Retyping the records exactly is the whole task.
┌──
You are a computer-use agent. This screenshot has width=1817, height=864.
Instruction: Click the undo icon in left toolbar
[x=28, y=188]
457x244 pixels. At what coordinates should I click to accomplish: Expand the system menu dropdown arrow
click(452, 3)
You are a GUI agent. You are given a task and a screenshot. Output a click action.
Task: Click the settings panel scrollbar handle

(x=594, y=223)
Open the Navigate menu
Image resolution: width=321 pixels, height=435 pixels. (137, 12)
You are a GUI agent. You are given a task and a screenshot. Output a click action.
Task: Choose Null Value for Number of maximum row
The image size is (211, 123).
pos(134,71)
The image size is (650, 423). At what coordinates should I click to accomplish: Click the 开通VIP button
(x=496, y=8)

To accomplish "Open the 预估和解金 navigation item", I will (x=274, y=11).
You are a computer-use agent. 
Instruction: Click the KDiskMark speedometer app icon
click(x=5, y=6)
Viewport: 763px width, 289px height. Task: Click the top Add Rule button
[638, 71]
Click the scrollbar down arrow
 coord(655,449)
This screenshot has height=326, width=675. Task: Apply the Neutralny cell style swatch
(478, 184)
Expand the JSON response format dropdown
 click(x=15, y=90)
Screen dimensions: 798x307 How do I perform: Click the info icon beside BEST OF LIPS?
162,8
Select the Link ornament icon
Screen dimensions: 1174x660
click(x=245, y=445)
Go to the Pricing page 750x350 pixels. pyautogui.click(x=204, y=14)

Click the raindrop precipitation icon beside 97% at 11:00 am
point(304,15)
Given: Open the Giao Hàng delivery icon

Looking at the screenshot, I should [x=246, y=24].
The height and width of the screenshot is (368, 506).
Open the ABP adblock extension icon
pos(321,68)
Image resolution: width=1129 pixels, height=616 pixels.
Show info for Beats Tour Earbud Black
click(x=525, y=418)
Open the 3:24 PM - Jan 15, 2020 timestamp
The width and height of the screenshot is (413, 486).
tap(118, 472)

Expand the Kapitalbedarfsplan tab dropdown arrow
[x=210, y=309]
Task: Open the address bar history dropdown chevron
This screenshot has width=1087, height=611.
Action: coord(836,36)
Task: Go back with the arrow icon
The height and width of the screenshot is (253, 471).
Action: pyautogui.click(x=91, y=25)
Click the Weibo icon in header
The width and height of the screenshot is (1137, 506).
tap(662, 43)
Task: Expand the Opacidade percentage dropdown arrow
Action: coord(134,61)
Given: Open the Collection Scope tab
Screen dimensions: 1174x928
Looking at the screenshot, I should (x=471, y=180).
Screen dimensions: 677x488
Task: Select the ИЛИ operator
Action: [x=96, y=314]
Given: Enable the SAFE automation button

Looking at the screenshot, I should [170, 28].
└──
## Answer section
You are a computer-use agent. This screenshot has width=1817, height=864.
Instruction: Click the undo icon in left toolbar
[x=28, y=188]
457x244 pixels. At what coordinates should I click to accomplish: Expand the system menu dropdown arrow
click(452, 3)
You are a GUI agent. You are given a task and a screenshot. Output a click action.
Task: Click the settings panel scrollbar handle

(x=594, y=223)
Open the Navigate menu
Image resolution: width=321 pixels, height=435 pixels. (137, 12)
You are a GUI agent. You are given a task and a screenshot. Output a click action.
Task: Choose Null Value for Number of maximum row
The image size is (211, 123).
pos(134,71)
The image size is (650, 423). At what coordinates should I click to accomplish: Click the 开通VIP button
(x=496, y=8)

To accomplish "Open the 预估和解金 navigation item", I will (x=274, y=11).
You are a computer-use agent. 
Instruction: Click the KDiskMark speedometer app icon
click(x=5, y=6)
Viewport: 763px width, 289px height. Task: Click the top Add Rule button
[638, 71]
Click the scrollbar down arrow
 coord(655,449)
This screenshot has height=326, width=675. Task: Apply the Neutralny cell style swatch
(478, 184)
Expand the JSON response format dropdown
 click(x=15, y=90)
Screen dimensions: 798x307 How do I perform: Click the info icon beside BEST OF LIPS?
162,8
Select the Link ornament icon
Screen dimensions: 1174x660
click(x=245, y=445)
Go to the Pricing page 750x350 pixels. pyautogui.click(x=204, y=14)

Click the raindrop precipitation icon beside 97% at 11:00 am
point(304,15)
Given: Open the Giao Hàng delivery icon

Looking at the screenshot, I should [x=246, y=24].
The height and width of the screenshot is (368, 506).
Open the ABP adblock extension icon
pos(321,68)
Image resolution: width=1129 pixels, height=616 pixels.
Show info for Beats Tour Earbud Black
click(x=525, y=418)
Open the 3:24 PM - Jan 15, 2020 timestamp
The width and height of the screenshot is (413, 486).
tap(118, 472)

Expand the Kapitalbedarfsplan tab dropdown arrow
[x=210, y=309]
Task: Open the address bar history dropdown chevron
This screenshot has width=1087, height=611.
Action: coord(836,36)
Task: Go back with the arrow icon
The height and width of the screenshot is (253, 471).
Action: pyautogui.click(x=91, y=25)
Click the Weibo icon in header
The width and height of the screenshot is (1137, 506).
tap(662, 43)
Task: Expand the Opacidade percentage dropdown arrow
Action: coord(134,61)
Given: Open the Collection Scope tab
Screen dimensions: 1174x928
Looking at the screenshot, I should (x=471, y=180).
Screen dimensions: 677x488
Task: Select the ИЛИ operator
Action: [x=96, y=314]
Given: Enable the SAFE automation button

Looking at the screenshot, I should [170, 28].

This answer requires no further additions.